To be invisible and free; without remorse
Struck down the sons who strayed into their course,
And ravished the daughters, and drove the fathers mad.


My version has:

To be invisible and free: without remorse
Struck down the sons who strayed their course
And ravished the daughters, and drove the fathers mad.

The colon here is interesting: Auden's delivering the summation of the poem overtly. "Strayed into their course" vs. "strayed their course" makes a big difference. I think that the version without "into" has a bigger punch in this stanza: Auden wrote this poem in a sequence of sonnets entitled In Time of War but he wrote them in a mythological way, referencing the internal evil/ignorance which causes war; "strayed into their course" makes the menace seem like something exterior to the "they," but "strayed their course" is a powerful hint that the menace is internal, operating through the sons. (From another sonnet in the sequence: "They wept and quarreled: freedom was so wild.")

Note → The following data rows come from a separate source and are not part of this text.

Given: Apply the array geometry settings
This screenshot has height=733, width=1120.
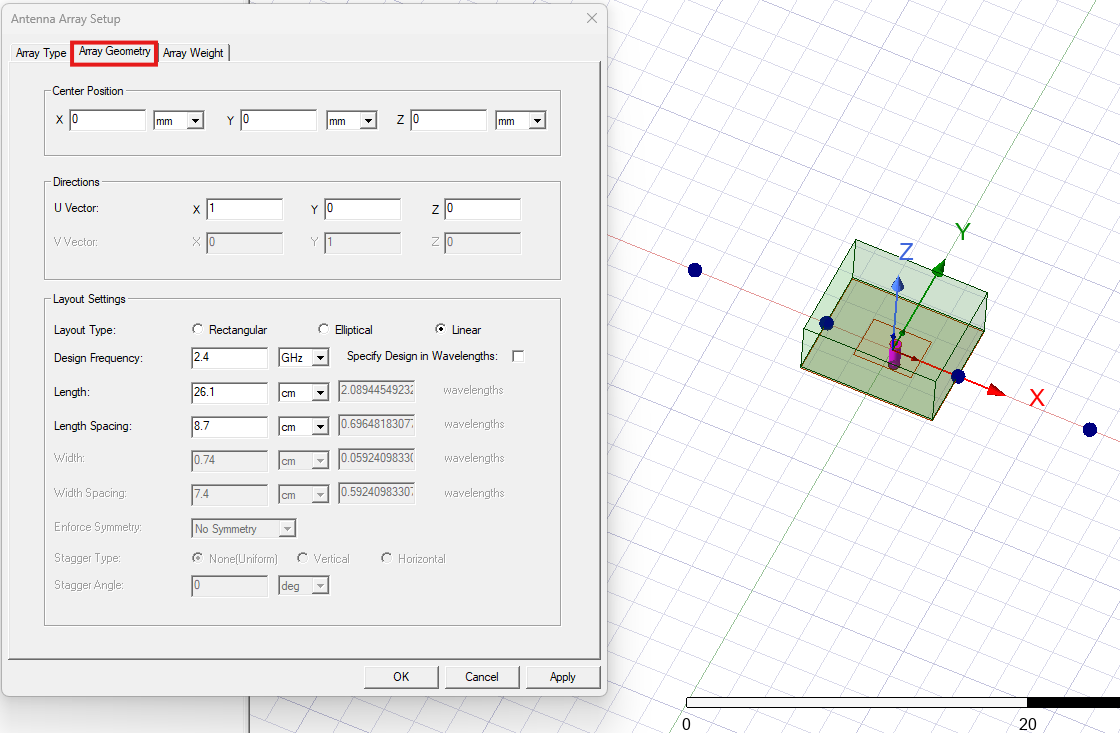Looking at the screenshot, I should pos(563,677).
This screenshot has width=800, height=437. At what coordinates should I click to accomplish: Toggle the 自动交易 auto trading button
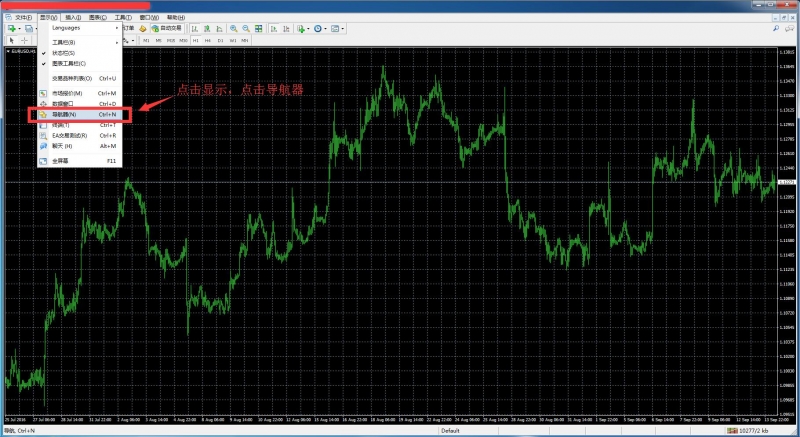click(x=165, y=28)
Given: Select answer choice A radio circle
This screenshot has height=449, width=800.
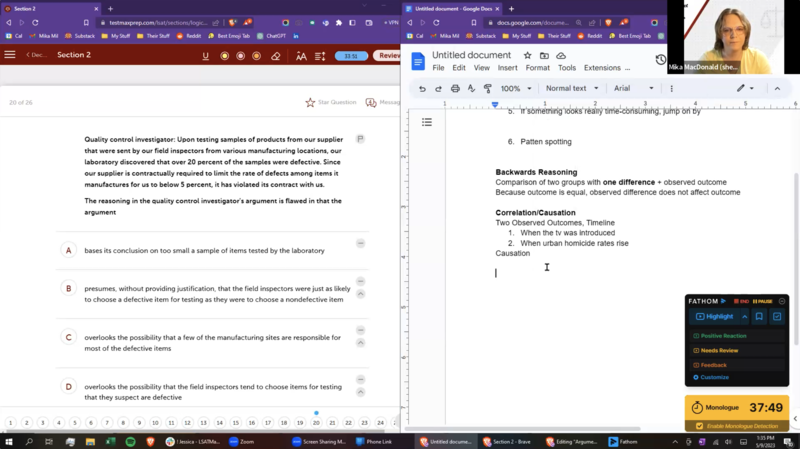Looking at the screenshot, I should (68, 250).
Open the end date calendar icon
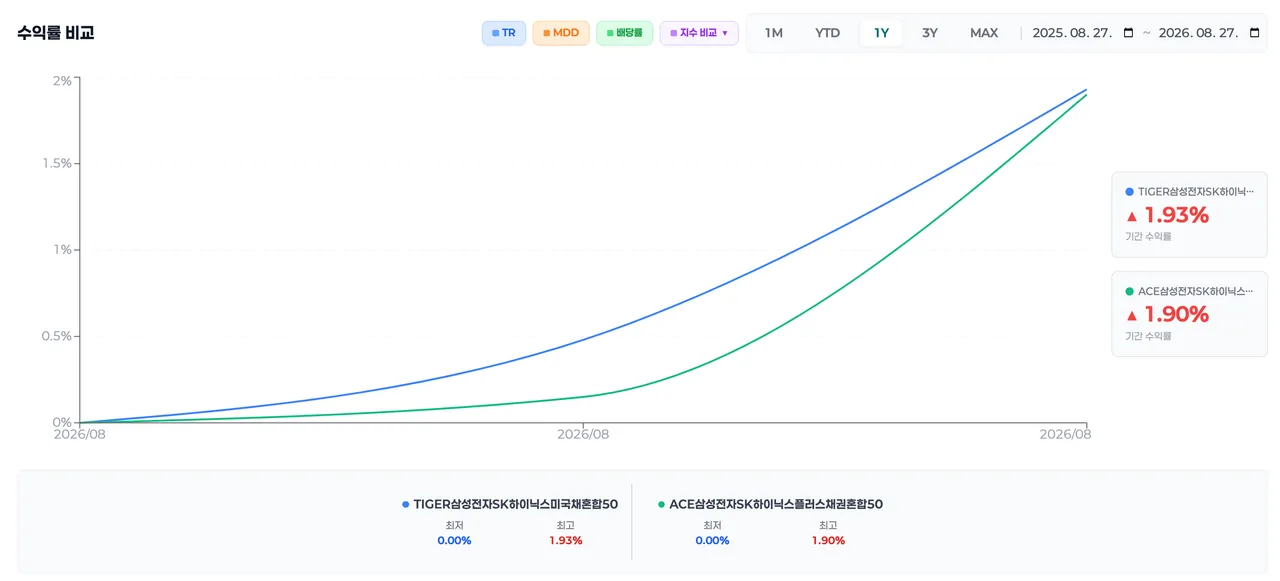 [1255, 33]
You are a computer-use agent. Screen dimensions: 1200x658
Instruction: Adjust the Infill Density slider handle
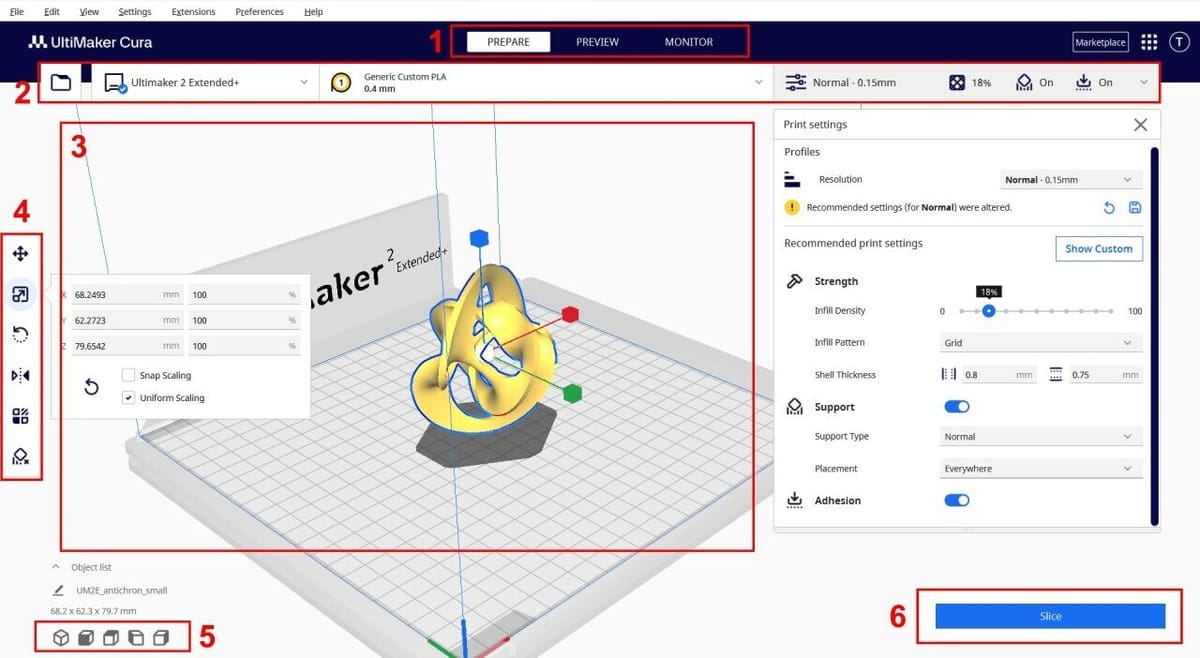pyautogui.click(x=988, y=311)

I recently critiqued a poem on another website which seems to be saying the same thing as Auden was saying: we forget what we should remember, and this ignorance ultimately causes unhappiness for us. It's cyclical; Auden loved cyclical notions. He's written the first ten lines rhetorically--ending most of the lines with completed sentences/independent clauses--but uses sharp enjambment in the eleventh and twelfth lines to create tension/suspense, then returns to a rhetorical stance with the final two lines. Most of Auden's poems are in this bardic/shaman speech: he was fond of lecturing with his poetry. This poem is a metaphorical fable, a cautionary myth.

The reason that poets, sculptors (artists, generally) and the wizard's retinue are "half sad," is the fact that something spiritual yet "dark" by contemporary standards was the menace. This poem could quite conceivably be an argument against the rational thinking and mechanization of the modern world and for the romantic notion and spirituality which has declined as a force...

"Sad, glad, mad," are common rhymes fit into the poem to make it seem more relevant to a general audience; a "hailing."

I once read this poem to a group of Wiccans who I think hated me for doing so: I received exclamations and some sharp hisses for suggesting that that "mystical" force had vanished from the world, or that the magician's retinue have all grumbled and departed, or that that force now struck down people, raped them, and drove them mad--heresies, in their book.